Graphing two linear equations on the same set of axes can help you understand how the two interact. It's important to do this accurately, particularly when identifying where lines might intersect.

The slope-intercept form of a linear equation is expressed as \(y = mx + b\). This form is particularly helpful for graphing because it clearly indicates both the slope and the y-intercept of the line.- **Slope (m):** This is the steepness of the line, showing how much y changes for a change in x. A positive slope means the line rises, while a negative slope means it falls. - **Y-intercept (b):** This is where the line crosses the y-axis. It tells you the value of y when x is 0.By rearranging any linear equation into this form, you can quickly identify these characteristics, making it easier to graph accurately and understand the relationship represented by the equation.

A system of equations can be classified based on whether they produce a solution and if so, how many: - **Consistent Systems:** These have at least one solution. If two lines intersect at any single point, the system is consistent and has one solution. - **Inconsistent Systems:** These have no real solution. If lines are parallel and never intersect, the system is inconsistent. - **Dependent Systems:** These have an infinite number of solutions. This happens when the two lines are actually the same line, overlapping entirely on the graph. Understanding these terms helps determine the nature of the solutions when dealing with multiple equations.

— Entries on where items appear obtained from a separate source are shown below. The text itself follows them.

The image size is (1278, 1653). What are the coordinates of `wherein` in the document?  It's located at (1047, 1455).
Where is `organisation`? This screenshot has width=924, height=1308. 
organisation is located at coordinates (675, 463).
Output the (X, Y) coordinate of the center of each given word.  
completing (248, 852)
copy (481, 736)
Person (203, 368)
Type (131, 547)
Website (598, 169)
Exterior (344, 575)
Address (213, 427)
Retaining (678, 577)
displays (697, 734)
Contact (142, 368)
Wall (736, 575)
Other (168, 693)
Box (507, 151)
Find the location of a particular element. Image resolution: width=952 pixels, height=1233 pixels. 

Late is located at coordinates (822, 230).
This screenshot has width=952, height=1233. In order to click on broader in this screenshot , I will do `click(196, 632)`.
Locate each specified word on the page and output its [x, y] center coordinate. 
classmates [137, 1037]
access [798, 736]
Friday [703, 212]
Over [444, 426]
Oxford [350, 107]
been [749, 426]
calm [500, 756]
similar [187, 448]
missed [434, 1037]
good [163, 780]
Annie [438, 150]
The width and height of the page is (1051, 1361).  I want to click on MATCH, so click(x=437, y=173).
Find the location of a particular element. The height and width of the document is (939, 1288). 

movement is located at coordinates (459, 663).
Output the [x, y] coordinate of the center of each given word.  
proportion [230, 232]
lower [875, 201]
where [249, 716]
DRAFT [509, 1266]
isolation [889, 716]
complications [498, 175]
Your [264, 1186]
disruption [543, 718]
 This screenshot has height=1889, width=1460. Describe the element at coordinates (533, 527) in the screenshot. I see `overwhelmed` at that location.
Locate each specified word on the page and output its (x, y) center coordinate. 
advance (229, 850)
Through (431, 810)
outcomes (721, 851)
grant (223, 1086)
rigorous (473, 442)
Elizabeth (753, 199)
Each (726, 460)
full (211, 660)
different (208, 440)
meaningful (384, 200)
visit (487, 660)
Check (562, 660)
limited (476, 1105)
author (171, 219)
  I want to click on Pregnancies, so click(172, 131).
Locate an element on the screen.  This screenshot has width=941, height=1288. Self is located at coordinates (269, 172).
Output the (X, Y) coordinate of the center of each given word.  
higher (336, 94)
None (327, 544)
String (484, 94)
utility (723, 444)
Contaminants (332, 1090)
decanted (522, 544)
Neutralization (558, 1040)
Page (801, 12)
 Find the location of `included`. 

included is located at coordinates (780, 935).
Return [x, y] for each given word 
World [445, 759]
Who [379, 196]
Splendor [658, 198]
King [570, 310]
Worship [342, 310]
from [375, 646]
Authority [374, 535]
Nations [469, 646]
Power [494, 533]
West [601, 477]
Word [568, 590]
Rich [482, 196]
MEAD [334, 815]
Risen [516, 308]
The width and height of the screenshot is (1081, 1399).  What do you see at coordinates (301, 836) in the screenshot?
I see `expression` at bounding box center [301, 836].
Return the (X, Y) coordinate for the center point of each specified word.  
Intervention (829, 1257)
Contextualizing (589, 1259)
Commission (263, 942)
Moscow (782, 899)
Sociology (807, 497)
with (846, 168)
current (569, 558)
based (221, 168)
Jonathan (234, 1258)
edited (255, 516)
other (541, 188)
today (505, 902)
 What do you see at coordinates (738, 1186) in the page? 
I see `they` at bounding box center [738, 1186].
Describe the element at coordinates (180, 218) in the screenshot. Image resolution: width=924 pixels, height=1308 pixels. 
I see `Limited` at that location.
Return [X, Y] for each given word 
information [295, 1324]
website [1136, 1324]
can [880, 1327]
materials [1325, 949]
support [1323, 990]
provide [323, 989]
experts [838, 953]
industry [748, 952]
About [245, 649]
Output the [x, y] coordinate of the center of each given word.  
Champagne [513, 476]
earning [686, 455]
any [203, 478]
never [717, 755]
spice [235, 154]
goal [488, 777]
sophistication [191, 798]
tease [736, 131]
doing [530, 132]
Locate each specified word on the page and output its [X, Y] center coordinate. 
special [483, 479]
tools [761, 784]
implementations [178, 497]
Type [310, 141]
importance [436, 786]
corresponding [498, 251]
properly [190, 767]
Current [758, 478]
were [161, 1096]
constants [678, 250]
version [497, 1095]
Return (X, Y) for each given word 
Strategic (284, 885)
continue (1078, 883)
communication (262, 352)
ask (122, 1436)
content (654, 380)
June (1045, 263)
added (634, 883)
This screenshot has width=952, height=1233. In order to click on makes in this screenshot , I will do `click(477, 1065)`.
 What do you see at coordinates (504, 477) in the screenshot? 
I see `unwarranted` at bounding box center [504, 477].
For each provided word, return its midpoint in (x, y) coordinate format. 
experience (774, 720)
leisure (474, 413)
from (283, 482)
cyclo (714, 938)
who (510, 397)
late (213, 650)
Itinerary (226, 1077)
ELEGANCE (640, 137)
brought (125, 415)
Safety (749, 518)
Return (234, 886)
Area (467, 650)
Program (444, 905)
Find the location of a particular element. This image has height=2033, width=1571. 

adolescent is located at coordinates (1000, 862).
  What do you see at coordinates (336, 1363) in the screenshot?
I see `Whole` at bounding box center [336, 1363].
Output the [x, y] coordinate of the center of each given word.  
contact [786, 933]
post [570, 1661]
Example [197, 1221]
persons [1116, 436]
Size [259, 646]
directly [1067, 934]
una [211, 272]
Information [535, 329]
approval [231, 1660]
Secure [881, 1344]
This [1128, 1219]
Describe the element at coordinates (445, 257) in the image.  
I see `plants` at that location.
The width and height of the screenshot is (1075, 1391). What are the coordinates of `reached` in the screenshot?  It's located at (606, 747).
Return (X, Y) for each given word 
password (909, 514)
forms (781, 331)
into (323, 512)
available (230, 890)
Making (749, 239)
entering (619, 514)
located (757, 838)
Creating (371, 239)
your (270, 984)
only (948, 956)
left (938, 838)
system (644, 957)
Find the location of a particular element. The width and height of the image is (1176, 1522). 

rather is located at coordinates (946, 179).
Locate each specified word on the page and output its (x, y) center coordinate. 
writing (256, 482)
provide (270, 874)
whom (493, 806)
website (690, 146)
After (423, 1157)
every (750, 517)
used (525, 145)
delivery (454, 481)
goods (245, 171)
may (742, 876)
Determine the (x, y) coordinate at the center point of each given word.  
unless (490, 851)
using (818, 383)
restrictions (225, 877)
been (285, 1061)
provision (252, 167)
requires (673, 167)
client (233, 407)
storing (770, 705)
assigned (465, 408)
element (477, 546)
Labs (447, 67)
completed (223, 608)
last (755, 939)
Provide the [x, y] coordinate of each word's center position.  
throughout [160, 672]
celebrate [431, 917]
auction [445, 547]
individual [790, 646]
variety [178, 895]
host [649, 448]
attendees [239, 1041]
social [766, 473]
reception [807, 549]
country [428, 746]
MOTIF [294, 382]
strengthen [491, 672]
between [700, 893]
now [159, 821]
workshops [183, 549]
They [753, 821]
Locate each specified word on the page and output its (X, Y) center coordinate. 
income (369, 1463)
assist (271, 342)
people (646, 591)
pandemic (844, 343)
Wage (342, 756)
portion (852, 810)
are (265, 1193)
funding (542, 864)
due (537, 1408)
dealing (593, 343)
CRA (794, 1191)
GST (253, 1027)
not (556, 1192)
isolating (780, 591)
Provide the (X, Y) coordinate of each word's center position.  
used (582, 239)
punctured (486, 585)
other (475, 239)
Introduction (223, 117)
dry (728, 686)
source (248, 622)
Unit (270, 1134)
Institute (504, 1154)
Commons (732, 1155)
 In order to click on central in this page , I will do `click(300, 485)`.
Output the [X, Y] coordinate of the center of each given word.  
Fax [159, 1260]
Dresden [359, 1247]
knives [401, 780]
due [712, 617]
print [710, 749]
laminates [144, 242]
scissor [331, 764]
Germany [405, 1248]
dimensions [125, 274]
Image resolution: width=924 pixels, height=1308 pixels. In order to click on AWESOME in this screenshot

The intersection of lines represents the point where two lines cross each other on the graph. This point is crucial because it signifies the solution to the system of equations.

• If lines intersect at a single point, that point is the only solution, making the system consistent.
• Parallel lines never meet, indicating no solution and making the system inconsistent.
• Coinciding lines, or overlapping lines, share all points, indicating infinite solutions and a dependent system.

Finding the intersection through graphing allows us to visually verify solutions, reinforcing the conceptual understanding of algebraic results.